AAAI Conference 2026 Conference Paper
CycleChemist: A Dual-Pronged Machine Learning Framework for Organic Photovoltaic Discovery
- Hou Hei Lam
- Jiangjie Qiu
- Xiuyuan Hu
- Wentao Li
- Fankun Zeng
- Siwei Fu
- Hao Zhang
- Xiaonan Wang
Organic photovoltaic (OPV) materials offer a promising pathway for sustainable energy generation. However, their development is hindered by the challenge of identifying high-performance donor-acceptor pairs with optimal power conversion efficiencies (PCEs). Most existing design strategies focus exclusively on either the donor or the acceptor, rather than employing a unified model capable of designing both components. In this work, we introduce a dual-pronged machine learning framework for OPV discovery, integrating predictive modeling and generative molecular design.

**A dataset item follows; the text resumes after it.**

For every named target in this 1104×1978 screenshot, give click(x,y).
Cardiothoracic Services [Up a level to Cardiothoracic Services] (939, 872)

In this study, we propose the newly curated Organic Photovoltaic Donor-Acceptor Dataset (OPV²D), the largest of its kind, comprising 2,000 experimentally characterized donor-acceptor pairs. This dataset serves as a comprehensive foundation for model training and evaluation. To enable accurate property prediction in organic photovoltaic (OPV) materials, we first introduce the Organic Photovoltaic Classifier (OPVC) to predict the likelihood that a given material exhibits OPV behavior. Complementing this, we develop a hierarchical graph neural network framework that integrates multi-task learning and cross-modal donor–acceptor interaction modeling. This framework includes the Molecular Orbital Energy Estimator (MOE²) for predicting the highest occupied molecular orbital–lowest unoccupied molecular orbital (HOMO–LUMO) energy levels, and the Photovoltaic Performance Predictor (P³) for estimating power conversion efficiency (PCE). In addition, we introduce the Material Generative Pretrained Transformer (MatGPT) to generate synthetically accessible organic semiconductors. Building on this, we propose a reinforcement learning strategy with three-objective policy optimization that guides molecular generation while preserving chemical validity. By bridging molecular representation learning with device performance prediction, our framework advances computational OPV material discovery.